* [Work to complete] Can you substitute "Goal" for "Instruction" throughout the rows below and give them back with nothing else changed?

* [Given entries]
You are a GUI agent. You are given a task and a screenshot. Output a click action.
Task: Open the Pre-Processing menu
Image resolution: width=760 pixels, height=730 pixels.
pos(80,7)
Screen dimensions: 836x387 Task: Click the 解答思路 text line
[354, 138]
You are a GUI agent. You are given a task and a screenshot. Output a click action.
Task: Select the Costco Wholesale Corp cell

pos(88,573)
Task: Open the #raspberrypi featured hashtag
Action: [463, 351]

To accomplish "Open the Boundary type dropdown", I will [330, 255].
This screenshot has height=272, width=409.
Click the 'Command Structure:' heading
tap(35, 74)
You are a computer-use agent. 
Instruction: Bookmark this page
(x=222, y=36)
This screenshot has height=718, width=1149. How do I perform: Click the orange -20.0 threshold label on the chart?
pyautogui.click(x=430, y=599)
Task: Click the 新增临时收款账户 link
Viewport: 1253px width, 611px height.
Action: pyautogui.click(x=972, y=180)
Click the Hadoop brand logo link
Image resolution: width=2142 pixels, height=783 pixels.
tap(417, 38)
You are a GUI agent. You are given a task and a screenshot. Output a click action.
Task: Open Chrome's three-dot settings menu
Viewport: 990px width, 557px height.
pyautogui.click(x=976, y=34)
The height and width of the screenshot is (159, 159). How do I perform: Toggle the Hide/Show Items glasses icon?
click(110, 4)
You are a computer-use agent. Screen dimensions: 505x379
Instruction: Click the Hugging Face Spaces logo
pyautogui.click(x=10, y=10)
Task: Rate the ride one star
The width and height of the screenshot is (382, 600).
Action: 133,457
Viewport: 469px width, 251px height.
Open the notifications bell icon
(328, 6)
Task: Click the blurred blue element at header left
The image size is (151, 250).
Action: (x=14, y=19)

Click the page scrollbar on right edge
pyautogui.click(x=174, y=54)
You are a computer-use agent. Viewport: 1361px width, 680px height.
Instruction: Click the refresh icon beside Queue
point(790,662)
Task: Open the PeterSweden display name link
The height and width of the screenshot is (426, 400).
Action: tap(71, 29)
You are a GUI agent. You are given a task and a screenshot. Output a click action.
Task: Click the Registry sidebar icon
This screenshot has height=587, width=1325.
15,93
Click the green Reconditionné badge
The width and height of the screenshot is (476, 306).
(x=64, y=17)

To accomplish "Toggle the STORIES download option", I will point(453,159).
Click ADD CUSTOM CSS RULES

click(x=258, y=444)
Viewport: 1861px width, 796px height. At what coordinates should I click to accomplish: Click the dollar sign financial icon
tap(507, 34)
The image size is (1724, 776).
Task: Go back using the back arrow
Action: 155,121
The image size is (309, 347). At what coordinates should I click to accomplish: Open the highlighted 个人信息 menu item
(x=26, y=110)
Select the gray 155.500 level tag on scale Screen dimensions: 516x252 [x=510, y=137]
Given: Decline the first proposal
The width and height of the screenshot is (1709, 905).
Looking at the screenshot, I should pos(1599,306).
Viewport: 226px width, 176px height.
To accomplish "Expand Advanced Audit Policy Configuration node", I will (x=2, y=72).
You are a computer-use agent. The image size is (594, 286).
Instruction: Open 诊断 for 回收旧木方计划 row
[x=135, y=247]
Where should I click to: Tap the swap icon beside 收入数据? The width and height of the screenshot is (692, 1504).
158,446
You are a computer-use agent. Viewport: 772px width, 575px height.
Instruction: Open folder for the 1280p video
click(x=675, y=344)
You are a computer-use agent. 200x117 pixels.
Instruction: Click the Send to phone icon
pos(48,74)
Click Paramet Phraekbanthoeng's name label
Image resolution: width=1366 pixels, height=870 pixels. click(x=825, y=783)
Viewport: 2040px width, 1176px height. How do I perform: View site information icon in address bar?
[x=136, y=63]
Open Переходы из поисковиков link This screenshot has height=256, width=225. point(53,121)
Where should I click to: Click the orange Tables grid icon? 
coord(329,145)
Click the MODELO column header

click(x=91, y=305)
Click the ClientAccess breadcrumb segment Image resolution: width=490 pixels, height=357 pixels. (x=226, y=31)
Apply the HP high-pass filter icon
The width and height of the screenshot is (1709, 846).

* [Exercise result]
You are a GUI agent. You are given a task and a screenshot. Output a click action.
Task: Open the Pre-Processing menu
Image resolution: width=760 pixels, height=730 pixels.
pos(80,7)
Screen dimensions: 836x387 Task: Click the 解答思路 text line
[354, 138]
You are a GUI agent. You are given a task and a screenshot. Output a click action.
Task: Select the Costco Wholesale Corp cell

pos(88,573)
Task: Open the #raspberrypi featured hashtag
Action: [463, 351]

To accomplish "Open the Boundary type dropdown", I will [330, 255].
This screenshot has height=272, width=409.
Click the 'Command Structure:' heading
tap(35, 74)
You are a computer-use agent. 
Goal: Bookmark this page
(x=222, y=36)
This screenshot has height=718, width=1149. How do I perform: Click the orange -20.0 threshold label on the chart?
pyautogui.click(x=430, y=599)
Task: Click the 新增临时收款账户 link
Viewport: 1253px width, 611px height.
Action: pyautogui.click(x=972, y=180)
Click the Hadoop brand logo link
Image resolution: width=2142 pixels, height=783 pixels.
tap(417, 38)
You are a GUI agent. You are given a task and a screenshot. Output a click action.
Task: Open Chrome's three-dot settings menu
Viewport: 990px width, 557px height.
pyautogui.click(x=976, y=34)
The height and width of the screenshot is (159, 159). How do I perform: Toggle the Hide/Show Items glasses icon?
click(110, 4)
You are a computer-use agent. Screen dimensions: 505x379
Goal: Click the Hugging Face Spaces logo
pyautogui.click(x=10, y=10)
Task: Rate the ride one star
The width and height of the screenshot is (382, 600).
Action: 133,457
Viewport: 469px width, 251px height.
Open the notifications bell icon
(328, 6)
Task: Click the blurred blue element at header left
The image size is (151, 250).
Action: (x=14, y=19)

Click the page scrollbar on right edge
pyautogui.click(x=174, y=54)
You are a computer-use agent. Viewport: 1361px width, 680px height.
Goal: Click the refresh icon beside Queue
point(790,662)
Task: Open the PeterSweden display name link
The height and width of the screenshot is (426, 400).
Action: tap(71, 29)
You are a GUI agent. You are given a task and a screenshot. Output a click action.
Task: Click the Registry sidebar icon
This screenshot has height=587, width=1325.
15,93
Click the green Reconditionné badge
The width and height of the screenshot is (476, 306).
(x=64, y=17)

To accomplish "Toggle the STORIES download option", I will point(453,159).
Click ADD CUSTOM CSS RULES

click(x=258, y=444)
Viewport: 1861px width, 796px height. At what coordinates should I click to accomplish: Click the dollar sign financial icon
tap(507, 34)
The image size is (1724, 776).
Task: Go back using the back arrow
Action: 155,121
The image size is (309, 347). At what coordinates should I click to accomplish: Open the highlighted 个人信息 menu item
(x=26, y=110)
Select the gray 155.500 level tag on scale Screen dimensions: 516x252 [x=510, y=137]
Given: Decline the first proposal
The width and height of the screenshot is (1709, 905).
Looking at the screenshot, I should pos(1599,306).
Viewport: 226px width, 176px height.
To accomplish "Expand Advanced Audit Policy Configuration node", I will (x=2, y=72).
You are a computer-use agent. The image size is (594, 286).
Goal: Open 诊断 for 回收旧木方计划 row
[x=135, y=247]
Where should I click to: Tap the swap icon beside 收入数据? The width and height of the screenshot is (692, 1504).
158,446
You are a computer-use agent. Viewport: 772px width, 575px height.
Goal: Open folder for the 1280p video
click(x=675, y=344)
You are a computer-use agent. 200x117 pixels.
Goal: Click the Send to phone icon
pos(48,74)
Click Paramet Phraekbanthoeng's name label
Image resolution: width=1366 pixels, height=870 pixels. click(x=825, y=783)
Viewport: 2040px width, 1176px height. How do I perform: View site information icon in address bar?
[x=136, y=63]
Open Переходы из поисковиков link This screenshot has height=256, width=225. point(53,121)
Where should I click to: Click the orange Tables grid icon? 
coord(329,145)
Click the MODELO column header

click(x=91, y=305)
Click the ClientAccess breadcrumb segment Image resolution: width=490 pixels, height=357 pixels. (x=226, y=31)
Apply the HP high-pass filter icon
The width and height of the screenshot is (1709, 846).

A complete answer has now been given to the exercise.